CHP Genel Başkanı Kemal Kılıçdaroğlu, Türkiye Barolar Birliği Genel Başkanı Metin Feyzioğlu'nu ziyaret etti. Görüşmeye Genel Başkan Yardımcıları Bülent Tezcan, Erdoğan Toprak ve Aytun Çıray da katıldı. Kılıçdaroğlu ve Feyzioğlu, ziyarette gazetecilerin sorularını da cevapladı. Bir gazetecinin Başbakan Erdoğan'ın kendisine yönelik kullandığı üslupla ilgili sorusu üzerine Kılıçdaroğlu, "Üslup konusuna şöyle değinebilirim. Ülkeyi yöneten insanların kucaklayıcı bir dil kullanmaları gerekir. Eleştiriye saygı göstermeleri gerekir. Bırakın saygı göstermeyi eleştiriyi dinlemeye bile tahammül edemeyen bir yapı var karşımızda. Çünkü iki dudağından çıkan her şeyin doğru olduğuna inanıyor. Bu yapı ülkeyi felakete götürür. Toplumu bölmekten yana bir tavır takındığını ben çok iyi biliyorum. Bu kaygı toplumun her kesiminde var. Bugüne kadar bu toplum bölünmedi Erdoğan bölmeye çalışıyor. Bu üslup devam ederse Türkiye'nin geleceği açısından kaygı taşıdığını ifade ettim. Etrafındaki insanların Erdoğan'ı uyarması gerekiyor. Demokrasisi sağlıklı işleyen dünyanın hangi ülkesine giderseniz, Erdoğan'ı artık bir diktatör olarak görüyorlar. Siz güçler ayrılığı ilkesini reddederseniz belli davaların savcılığını üstlenirseniz, siz gösteri hakkını kullanan insanların üzerine polis kurşunuyla giderseniz bu sağlıklı bir gidiş değildir. Türkiye Cumhuriyeti tarihinde böyle bir olayla ilk defa karşılaşıyoruz. Biz "Yurtta Barış Dünyada Barış" felsefesiyle yetiştik. İnancımızda bu felsefe üzerine inşa edilmiş ama şimdi Erdoğan'ın savaş tam tamları var. Bu toplumu geriyor" ifadelerini kullandı.

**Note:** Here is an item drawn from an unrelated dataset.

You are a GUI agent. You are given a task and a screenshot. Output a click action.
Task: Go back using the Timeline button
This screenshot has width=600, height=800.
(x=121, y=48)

"TÜRKİYE ÇOK HASSAS FAY HATLARI ÜZERİNDE DURUYOR"
Kendisinin de Cumhurbaşkanlığı adaylığı konusunda konuşulan isimlerden olduğunun hatırlatılması üzerine Feyzioğlu, şunları söyledi:
"Bunlar tamamen spekülasyon. Cumhurbaşkanlığı konusunda aday olunmaz, talip olunmaz. Teklif gelir bu teklif değerlendirilir, tartışılır, kamuoyunda tartışılır ama aynı zamanda tabii kendi grubumda tartışırım. 84 bin meslektaşımı temsil ediyorum. Onların oluşturduğu kamuoyunda tartışılır ancak bundan sonra bir cümle söylenebilir. Bu kadar aşamadan geçtikten sonra değerlendirilebilecek bir husus. Daha tekliften dahi söz etmiyoruz. Dolayısıyla tamamen spekülasyondur bu. Biz Türkiye Barolar Birliği olarak, nasıl bir Cumhurbaşkanı ihtiyacımız vardır. Bunu belirledik. Türkiye çok hassas fay hatları üzerinde duruyor. Biri mezhepçilik, biri etnik ayrımcılık, diğeri siyasi ayrımcılık, öbürü cinsiyet ayrımcılığı. Bu ayrımcılıkların tamamı bu fay hatlarının tamamı taşıyamayacağı kadar büyük bir gerginlikle karşı karşıya. Fay hatlarını kıracak dinamitin fitilini ateşlemek, tahmin edilemeyecek kadar kolaydır ama fitil bir kez ateşlendi mi inanın patlamayı önlemek çok zordur. Bu sebeple Türkiye'de Cumhurbaşkanının da lisanı, siyasi iktidarında lisanı kucaklayıcı olmak zorundadır. Türkiye'yi yüzdelere ayıran bir lisan kabul edilemez. Biz derken millet kast edilmelidir. Hiç kimse herhangi bir sebeple ayrımcılığa tabi tutulmamalıdır. Şuanda mezhepçilik noktasında ve etnik ayrımcılık noktasında ciddi endişeler taşıyorum. Türk milleti sağduyuludur ama sonuç itibariyle milletten başka güveneceğimiz, dayanacağımız bir yerde yoktur."